São Carlos recebe no dia 13 de março mais uma edição do evento “Ciência por elas. Para elas. Com elas.” A convidada é a bióloga Tatiana Coelho de Sampaio, docente e chefe do Laboratório de Biologia da Matriz Extracelular do Instituto de Ciências Biomédicas da UFRJ. O evento será gratuito e terá cronograma divulgado em breve, mas a reportagem apurou que o evento ocorrerá no auditório Sergio Mascarenhas, da USP.
Com trajetória consolidada na área de neurociência e regeneração tecidual, a pesquisadora lidera uma linha de investigação que pode redefinir o tratamento de lesões medulares no país. Há mais de duas décadas, ela se dedica ao estudo da polilaminina, composto desenvolvido em laboratório a partir da laminina, proteína naturalmente presente no organismo humano.
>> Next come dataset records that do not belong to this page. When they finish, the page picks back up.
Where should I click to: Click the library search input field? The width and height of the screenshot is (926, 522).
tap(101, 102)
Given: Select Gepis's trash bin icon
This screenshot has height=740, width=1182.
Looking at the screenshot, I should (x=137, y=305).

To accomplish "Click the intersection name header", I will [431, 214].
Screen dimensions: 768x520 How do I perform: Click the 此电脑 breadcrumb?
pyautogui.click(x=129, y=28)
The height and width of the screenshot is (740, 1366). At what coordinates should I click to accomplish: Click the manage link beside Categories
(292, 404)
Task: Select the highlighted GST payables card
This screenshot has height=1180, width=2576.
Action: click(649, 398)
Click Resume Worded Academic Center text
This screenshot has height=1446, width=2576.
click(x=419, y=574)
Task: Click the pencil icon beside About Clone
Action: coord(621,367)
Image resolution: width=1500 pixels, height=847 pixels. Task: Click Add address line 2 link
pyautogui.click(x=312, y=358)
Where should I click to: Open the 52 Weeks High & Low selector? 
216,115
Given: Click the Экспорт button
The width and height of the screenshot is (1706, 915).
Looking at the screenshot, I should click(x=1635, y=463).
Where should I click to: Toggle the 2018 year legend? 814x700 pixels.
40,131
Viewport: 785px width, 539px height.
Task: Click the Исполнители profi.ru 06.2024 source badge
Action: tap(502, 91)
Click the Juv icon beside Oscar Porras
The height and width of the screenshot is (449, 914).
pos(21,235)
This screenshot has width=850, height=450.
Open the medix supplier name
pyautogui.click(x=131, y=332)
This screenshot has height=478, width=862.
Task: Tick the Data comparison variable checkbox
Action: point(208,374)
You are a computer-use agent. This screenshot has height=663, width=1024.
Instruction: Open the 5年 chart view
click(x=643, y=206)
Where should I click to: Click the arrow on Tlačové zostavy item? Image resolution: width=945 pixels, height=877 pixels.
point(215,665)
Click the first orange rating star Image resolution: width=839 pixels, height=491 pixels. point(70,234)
Da bancada ao ensaio clínico
O trabalho, iniciado em 1997, alcançou recentemente um marco relevante. Após anos de experimentação e validação científica, a formulação resultou em um medicamento totalmente desenvolvido no Brasil, autorizado pela Agência Nacional de Vigilância Sanitária (Anvisa) a iniciar a fase 1 de testes clínicos em humanos.
A substância atua como uma estrutura de suporte para as células nervosas, favorecendo a reconexão entre neurônios e estimulando processos de regeneração. Em estudos preliminares, oito pacientes com paraplegia e tetraplegia receberam a aplicação experimental. Seis apresentaram recuperação de movimentos. Em um dos casos, um paciente antes paralisado do ombro para baixo voltou a caminhar sem auxílio.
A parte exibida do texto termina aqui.